Produce an exact transcription of every entry.

***** EXERCISE INPUTS *****

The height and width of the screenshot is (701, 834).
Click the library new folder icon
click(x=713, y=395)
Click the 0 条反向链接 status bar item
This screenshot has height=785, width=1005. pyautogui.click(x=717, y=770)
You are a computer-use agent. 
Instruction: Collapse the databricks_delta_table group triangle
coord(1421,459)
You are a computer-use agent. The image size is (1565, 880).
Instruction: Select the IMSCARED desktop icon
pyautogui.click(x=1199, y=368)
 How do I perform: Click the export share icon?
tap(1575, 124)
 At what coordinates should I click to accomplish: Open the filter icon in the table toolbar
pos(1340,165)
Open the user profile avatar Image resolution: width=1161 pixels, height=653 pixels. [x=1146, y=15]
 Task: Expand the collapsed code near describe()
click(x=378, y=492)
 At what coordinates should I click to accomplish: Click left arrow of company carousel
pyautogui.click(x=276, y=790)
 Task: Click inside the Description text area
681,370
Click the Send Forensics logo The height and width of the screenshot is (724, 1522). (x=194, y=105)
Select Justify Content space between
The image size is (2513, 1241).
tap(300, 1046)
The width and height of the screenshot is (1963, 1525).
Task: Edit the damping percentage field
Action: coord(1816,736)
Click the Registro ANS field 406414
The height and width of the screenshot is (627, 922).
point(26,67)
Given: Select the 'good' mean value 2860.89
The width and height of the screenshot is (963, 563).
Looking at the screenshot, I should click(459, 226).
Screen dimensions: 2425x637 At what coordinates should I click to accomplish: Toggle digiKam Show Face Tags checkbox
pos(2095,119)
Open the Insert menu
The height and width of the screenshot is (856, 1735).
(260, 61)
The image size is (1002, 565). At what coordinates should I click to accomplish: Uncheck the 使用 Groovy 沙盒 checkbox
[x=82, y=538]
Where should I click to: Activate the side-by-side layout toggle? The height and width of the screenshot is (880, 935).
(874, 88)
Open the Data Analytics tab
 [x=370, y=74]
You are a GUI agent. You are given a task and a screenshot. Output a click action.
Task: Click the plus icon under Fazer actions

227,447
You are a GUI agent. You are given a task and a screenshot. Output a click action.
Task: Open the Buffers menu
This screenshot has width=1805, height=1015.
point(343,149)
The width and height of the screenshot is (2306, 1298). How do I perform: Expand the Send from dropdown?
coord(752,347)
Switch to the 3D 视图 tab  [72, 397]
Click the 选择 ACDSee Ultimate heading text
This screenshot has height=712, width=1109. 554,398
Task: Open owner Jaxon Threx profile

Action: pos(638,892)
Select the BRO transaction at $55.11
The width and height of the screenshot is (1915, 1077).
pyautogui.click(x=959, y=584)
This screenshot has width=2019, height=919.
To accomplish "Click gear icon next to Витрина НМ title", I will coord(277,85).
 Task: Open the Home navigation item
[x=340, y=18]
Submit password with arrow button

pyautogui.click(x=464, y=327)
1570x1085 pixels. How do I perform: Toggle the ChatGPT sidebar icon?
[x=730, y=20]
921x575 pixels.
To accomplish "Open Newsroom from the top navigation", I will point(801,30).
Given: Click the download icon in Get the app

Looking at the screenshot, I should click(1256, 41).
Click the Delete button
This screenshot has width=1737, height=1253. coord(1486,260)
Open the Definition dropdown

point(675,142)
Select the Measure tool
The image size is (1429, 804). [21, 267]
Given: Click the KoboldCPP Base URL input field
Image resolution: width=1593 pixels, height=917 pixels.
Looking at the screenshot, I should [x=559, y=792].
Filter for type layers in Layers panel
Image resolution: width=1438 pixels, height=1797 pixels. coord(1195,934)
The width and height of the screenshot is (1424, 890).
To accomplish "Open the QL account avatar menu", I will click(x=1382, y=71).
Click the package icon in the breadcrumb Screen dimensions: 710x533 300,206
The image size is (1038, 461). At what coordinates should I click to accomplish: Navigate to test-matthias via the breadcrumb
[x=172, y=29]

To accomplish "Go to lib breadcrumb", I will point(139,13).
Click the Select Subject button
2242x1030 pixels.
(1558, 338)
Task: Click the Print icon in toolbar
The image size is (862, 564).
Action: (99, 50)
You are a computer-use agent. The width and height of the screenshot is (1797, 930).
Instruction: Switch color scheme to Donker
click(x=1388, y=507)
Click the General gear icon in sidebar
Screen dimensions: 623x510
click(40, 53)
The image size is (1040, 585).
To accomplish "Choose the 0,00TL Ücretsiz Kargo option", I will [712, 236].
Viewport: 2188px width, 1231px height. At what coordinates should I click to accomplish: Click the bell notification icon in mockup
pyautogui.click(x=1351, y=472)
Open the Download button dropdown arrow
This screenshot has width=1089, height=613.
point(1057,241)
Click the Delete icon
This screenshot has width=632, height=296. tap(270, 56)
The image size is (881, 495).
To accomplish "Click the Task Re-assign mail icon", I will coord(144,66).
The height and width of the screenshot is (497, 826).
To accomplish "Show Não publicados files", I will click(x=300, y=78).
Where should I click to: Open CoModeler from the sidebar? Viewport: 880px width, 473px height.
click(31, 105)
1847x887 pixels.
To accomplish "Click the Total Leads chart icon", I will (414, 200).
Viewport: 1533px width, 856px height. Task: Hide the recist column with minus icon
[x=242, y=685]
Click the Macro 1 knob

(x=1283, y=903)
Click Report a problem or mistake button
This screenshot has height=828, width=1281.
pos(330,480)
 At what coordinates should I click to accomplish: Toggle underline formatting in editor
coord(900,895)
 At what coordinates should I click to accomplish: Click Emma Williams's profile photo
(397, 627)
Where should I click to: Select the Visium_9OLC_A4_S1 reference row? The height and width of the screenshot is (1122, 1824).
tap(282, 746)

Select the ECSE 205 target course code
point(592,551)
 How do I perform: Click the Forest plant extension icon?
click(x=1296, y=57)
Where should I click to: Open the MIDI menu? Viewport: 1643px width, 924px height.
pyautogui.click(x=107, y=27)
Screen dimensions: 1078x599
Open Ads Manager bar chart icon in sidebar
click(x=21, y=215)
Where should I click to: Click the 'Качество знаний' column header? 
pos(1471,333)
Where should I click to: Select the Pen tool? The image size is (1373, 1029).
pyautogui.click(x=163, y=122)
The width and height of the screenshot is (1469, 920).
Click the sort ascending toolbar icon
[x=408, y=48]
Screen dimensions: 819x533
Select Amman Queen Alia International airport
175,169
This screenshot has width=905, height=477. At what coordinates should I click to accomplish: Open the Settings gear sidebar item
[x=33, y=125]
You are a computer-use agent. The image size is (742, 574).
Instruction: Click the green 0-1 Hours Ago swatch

*****

### WRITTEN SOLUTION:
The height and width of the screenshot is (701, 834).
Click the library new folder icon
click(x=713, y=395)
Click the 0 条反向链接 status bar item
This screenshot has height=785, width=1005. pyautogui.click(x=717, y=770)
You are a computer-use agent. 
Instruction: Collapse the databricks_delta_table group triangle
coord(1421,459)
You are a computer-use agent. The image size is (1565, 880).
Instruction: Select the IMSCARED desktop icon
pyautogui.click(x=1199, y=368)
 How do I perform: Click the export share icon?
tap(1575, 124)
 At what coordinates should I click to accomplish: Open the filter icon in the table toolbar
pos(1340,165)
Open the user profile avatar Image resolution: width=1161 pixels, height=653 pixels. [x=1146, y=15]
 Task: Expand the collapsed code near describe()
click(x=378, y=492)
 At what coordinates should I click to accomplish: Click left arrow of company carousel
pyautogui.click(x=276, y=790)
 Task: Click inside the Description text area
681,370
Click the Send Forensics logo The height and width of the screenshot is (724, 1522). (x=194, y=105)
Select Justify Content space between
The image size is (2513, 1241).
tap(300, 1046)
The width and height of the screenshot is (1963, 1525).
Task: Edit the damping percentage field
Action: coord(1816,736)
Click the Registro ANS field 406414
The height and width of the screenshot is (627, 922).
point(26,67)
Given: Select the 'good' mean value 2860.89
The width and height of the screenshot is (963, 563).
Looking at the screenshot, I should click(459, 226).
Screen dimensions: 2425x637 At what coordinates should I click to accomplish: Toggle digiKam Show Face Tags checkbox
pos(2095,119)
Open the Insert menu
The height and width of the screenshot is (856, 1735).
(260, 61)
The image size is (1002, 565). At what coordinates should I click to accomplish: Uncheck the 使用 Groovy 沙盒 checkbox
[x=82, y=538]
Where should I click to: Activate the side-by-side layout toggle? The height and width of the screenshot is (880, 935).
(874, 88)
Open the Data Analytics tab
 [x=370, y=74]
You are a GUI agent. You are given a task and a screenshot. Output a click action.
Task: Click the plus icon under Fazer actions

227,447
You are a GUI agent. You are given a task and a screenshot. Output a click action.
Task: Open the Buffers menu
This screenshot has width=1805, height=1015.
point(343,149)
The width and height of the screenshot is (2306, 1298). How do I perform: Expand the Send from dropdown?
coord(752,347)
Switch to the 3D 视图 tab  [72, 397]
Click the 选择 ACDSee Ultimate heading text
This screenshot has height=712, width=1109. 554,398
Task: Open owner Jaxon Threx profile

Action: pos(638,892)
Select the BRO transaction at $55.11
The width and height of the screenshot is (1915, 1077).
pyautogui.click(x=959, y=584)
This screenshot has width=2019, height=919.
To accomplish "Click gear icon next to Витрина НМ title", I will coord(277,85).
 Task: Open the Home navigation item
[x=340, y=18]
Submit password with arrow button

pyautogui.click(x=464, y=327)
1570x1085 pixels. How do I perform: Toggle the ChatGPT sidebar icon?
[x=730, y=20]
921x575 pixels.
To accomplish "Open Newsroom from the top navigation", I will point(801,30).
Given: Click the download icon in Get the app

Looking at the screenshot, I should click(1256, 41).
Click the Delete button
This screenshot has width=1737, height=1253. coord(1486,260)
Open the Definition dropdown

point(675,142)
Select the Measure tool
The image size is (1429, 804). [21, 267]
Given: Click the KoboldCPP Base URL input field
Image resolution: width=1593 pixels, height=917 pixels.
Looking at the screenshot, I should [x=559, y=792].
Filter for type layers in Layers panel
Image resolution: width=1438 pixels, height=1797 pixels. coord(1195,934)
The width and height of the screenshot is (1424, 890).
To accomplish "Open the QL account avatar menu", I will click(x=1382, y=71).
Click the package icon in the breadcrumb Screen dimensions: 710x533 300,206
The image size is (1038, 461). At what coordinates should I click to accomplish: Navigate to test-matthias via the breadcrumb
[x=172, y=29]

To accomplish "Go to lib breadcrumb", I will point(139,13).
Click the Select Subject button
2242x1030 pixels.
(1558, 338)
Task: Click the Print icon in toolbar
The image size is (862, 564).
Action: (99, 50)
You are a computer-use agent. The width and height of the screenshot is (1797, 930).
Instruction: Switch color scheme to Donker
click(x=1388, y=507)
Click the General gear icon in sidebar
Screen dimensions: 623x510
click(40, 53)
The image size is (1040, 585).
To accomplish "Choose the 0,00TL Ücretsiz Kargo option", I will [712, 236].
Viewport: 2188px width, 1231px height. At what coordinates should I click to accomplish: Click the bell notification icon in mockup
pyautogui.click(x=1351, y=472)
Open the Download button dropdown arrow
This screenshot has width=1089, height=613.
point(1057,241)
Click the Delete icon
This screenshot has width=632, height=296. tap(270, 56)
The image size is (881, 495).
To accomplish "Click the Task Re-assign mail icon", I will coord(144,66).
The height and width of the screenshot is (497, 826).
To accomplish "Show Não publicados files", I will click(x=300, y=78).
Where should I click to: Open CoModeler from the sidebar? Viewport: 880px width, 473px height.
click(31, 105)
1847x887 pixels.
To accomplish "Click the Total Leads chart icon", I will (414, 200).
Viewport: 1533px width, 856px height. Task: Hide the recist column with minus icon
[x=242, y=685]
Click the Macro 1 knob

(x=1283, y=903)
Click Report a problem or mistake button
This screenshot has height=828, width=1281.
pos(330,480)
 At what coordinates should I click to accomplish: Toggle underline formatting in editor
coord(900,895)
 At what coordinates should I click to accomplish: Click Emma Williams's profile photo
(397, 627)
Where should I click to: Select the Visium_9OLC_A4_S1 reference row? The height and width of the screenshot is (1122, 1824).
tap(282, 746)

Select the ECSE 205 target course code
point(592,551)
 How do I perform: Click the Forest plant extension icon?
click(x=1296, y=57)
Where should I click to: Open the MIDI menu? Viewport: 1643px width, 924px height.
pyautogui.click(x=107, y=27)
Screen dimensions: 1078x599
Open Ads Manager bar chart icon in sidebar
click(x=21, y=215)
Where should I click to: Click the 'Качество знаний' column header? 
pos(1471,333)
Where should I click to: Select the Pen tool? The image size is (1373, 1029).
pyautogui.click(x=163, y=122)
The width and height of the screenshot is (1469, 920).
Click the sort ascending toolbar icon
[x=408, y=48]
Screen dimensions: 819x533
Select Amman Queen Alia International airport
175,169
This screenshot has width=905, height=477. At what coordinates should I click to accomplish: Open the Settings gear sidebar item
[x=33, y=125]
You are a computer-use agent. The image size is (742, 574).
Instruction: Click the green 0-1 Hours Ago swatch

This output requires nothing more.